─── EXTRAIT DU DOCUMENT
De nombreuses œuvres sont saisies par l’occupant allemand, mais la plupart sont écoulées sur un marché de l’art qui n’a jamais été aussi prospère. L’hôtel Drouot est fermé dès l’été 1940, mais, avant la fin de la même année, ses gestionnaires obtiennent la réouverture des ventes, aux conditions fixées par la Kommandantur. Les acheteurs sont les autorités d’occupation, les musées allemands, des particuliers qui blanchissent des revenus tirés du marché noir, mais aussi des musées publics, dont celui du Louvre.

Dans un article de l’hebdomadaire Action du 9 novembre 1945, l’homme de lettres et résistant Jean Dutourd dénonçait ce pillage organisé : « Les juifs étaient volés de deux façons. Ou le commissaire-gérant vendait à l’encan les biens qu’il était chargé d’administrer, ou bien l’on pillait les garde-meubles. » Et il ajoute : « Les Allemands ont emporté pour 500 milliards d’œuvres. Ils furent beaucoup aidés dans cette belle opération par des experts, des commissaires-priseurs et des marchands français. »

Mes chers collègues, comme le dit notre rapporteure, Béatrice Gosselin, dont je salue la qualité du travail, cette loi est la première qui restitue des œuvres conservées dans des collections publiques, mais acquises hors du cadre de la légalité républicaine. Elle porte aussi, comme le dit encore notre collègue, reconnaissance et réparation des « spoliations dont le régime de Vichy s’est rendu coupable ».

J’ajoute que le Parlement de la République française n’a jamais reconnu par la loi les exactions commises par le gouvernement du maréchal Pétain.

L’ordonnance prise le 21 avril 1945 a frappé de nullité tous ses actes, mais il a fallu attendre le discours du Président Jacques Chirac,…

Mme Nathalie Goulet. Remarquable discours !
──────
─── DONNÉES PRÉSENTÉES
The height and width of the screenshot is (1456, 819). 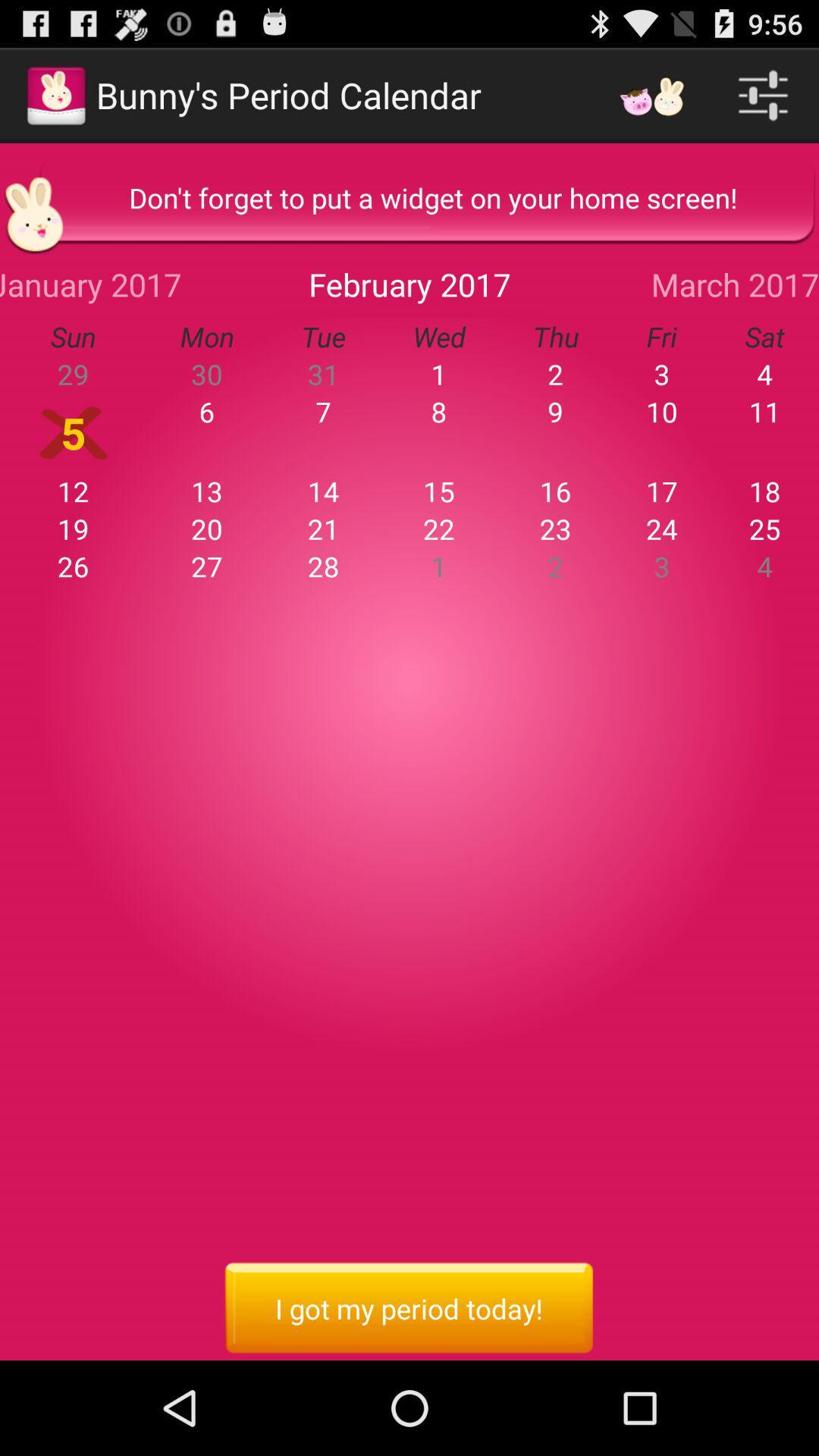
──────
─── DONNÉES PRÉSENTÉES
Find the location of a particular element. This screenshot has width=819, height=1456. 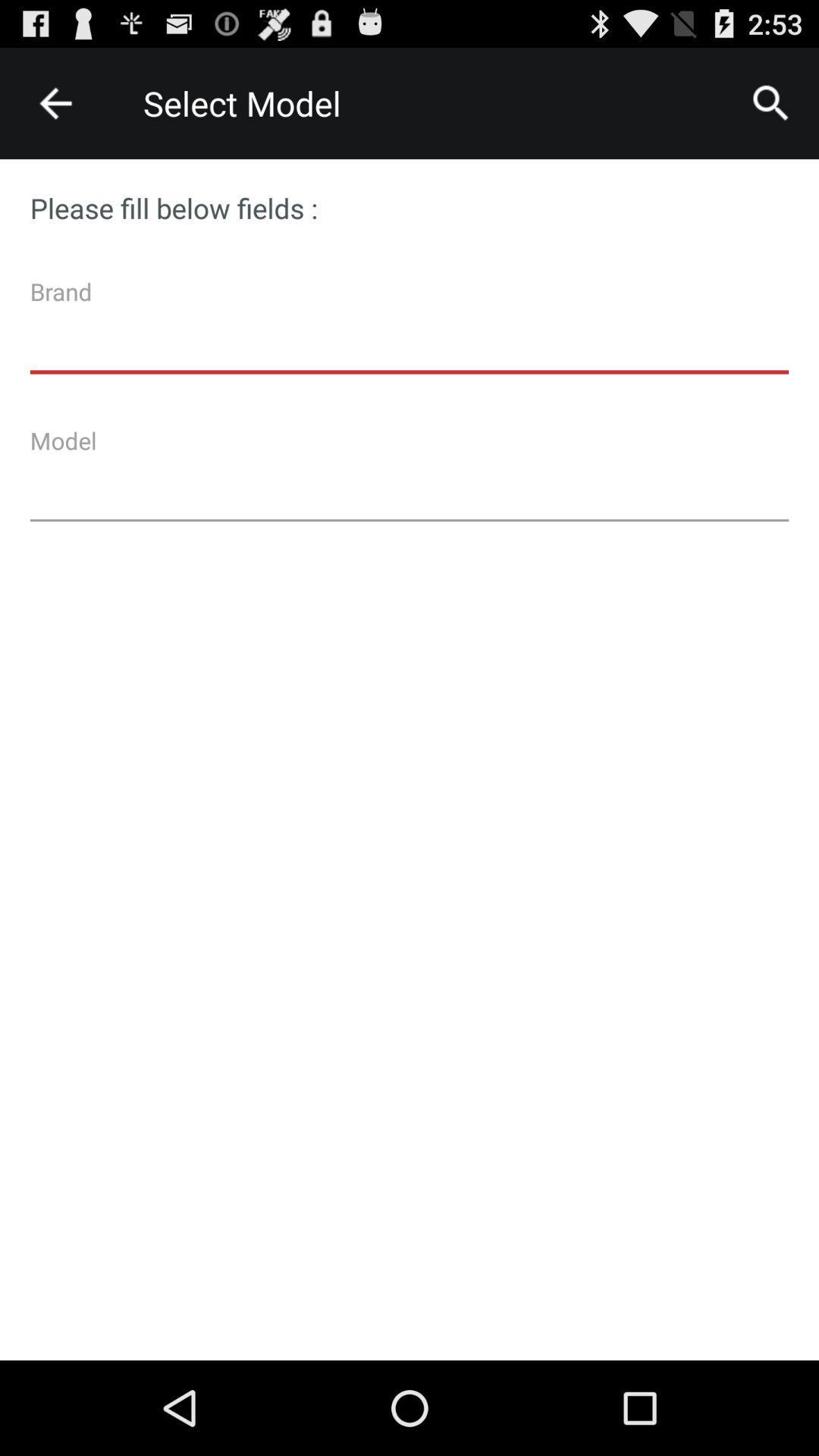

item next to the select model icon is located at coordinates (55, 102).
──────
─── DONNÉES PRÉSENTÉES
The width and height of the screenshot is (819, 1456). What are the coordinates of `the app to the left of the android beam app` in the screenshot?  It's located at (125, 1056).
──────
## SÉRIE DE TÂCHES
(1) Dans l'extrait sur les œuvres spoliées, relevez les faits suivants, une réponse par ligne, marquée comme la question :
(a) À partir de quand l'hôtel Drouot est-il fermé ?
(b) Dans quel hebdomadaire et à quelle date paraît l'article de Jean Dutourd ?
(c) Qui est la rapporteure ?
(2) Reprenez l'extrait sur les œuvres spoliées après sa dernière phrase et rédigez-en la suite.

## LISTE DES RÉPONSES
(1)
(a) Dès l'été 1940.
(b) Dans l'hebdomadaire Action, le 9 novembre 1945.
(c) Béatrice Gosselin.

(2)
M. Pierre Ouzoulias. … le 16 juillet 1995, pour que la France admette enfin sa responsabilité dans la déportation de 76 000 personnes, dont 11 000 enfants. Seul le Conseil d’État, par une décision du 16 février 2009, a donné à cette responsabilité une base juridique, tout en demandant à l’État de la reconnaître de façon solennelle.

Par une loi définitivement adoptée aujourd’hui même, la Nation a reconnu sa responsabilité pour l’indignité faite aux harkis et à leurs familles lors de leur accueil en France. Il est désormais du devoir de la Nation de reconnaître par la loi la culpabilité de la France pour la déportation et la spoliation des personnes de confession juive. (Mme Nathalie Goulet applaudit.)

Le Gouvernement souhaite proposer au Parlement une loi-cadre pour faciliter les futures restitutions. Cette reconnaissance législative doit en être le préalable absolu.

Mme le président. Il faut conclure, mon cher collègue.

M. Pierre Ouzoulias. J’en termine, madame la présidente.

Quinze œuvres vont retrouver les familles auxquelles elles ont été arrachées par une violence d’État responsable du pire génocide de notre histoire.

Mme le président. Il faut vraiment conclure, mon cher collègue !

M. Pierre Ouzoulias. Pour la mémoire des victimes, j’aimerais terminer, madame la présidente.

Mme le président. Vos collègues prendront la suite et vous interviendrez sur l’article 2 !

M. Pierre Ouzoulias. Ces œuvres rappellent la faillite de la démocratie et le suicide de la République. N’oublions pas ! (Applaudissements.)

Mme le président. La parole est à M. Pierre-Antoine Levi. (Applaudissements sur les travées du groupe UC.)

M. Pierre-Antoine Levi. Madame la présidente, madame la ministre, mes chers collègues, le projet de loi qui nous réunit aujourd’hui porte sur la restitution d’un ensemble de biens culturels aux ayants droit de victimes de persécutions antisémites.

Je me réjouis que ces œuvres retournent à leur propriétaire légitime, les spoliations nazies étant intrinsèquement liées à la volonté de faire disparaître tout un peuple.

Je salue le travail colossal mené par la Commission pour l’indemnisation des victimes de spoliations, la CIVS, qui, depuis sa création en 2000, en a fait beaucoup.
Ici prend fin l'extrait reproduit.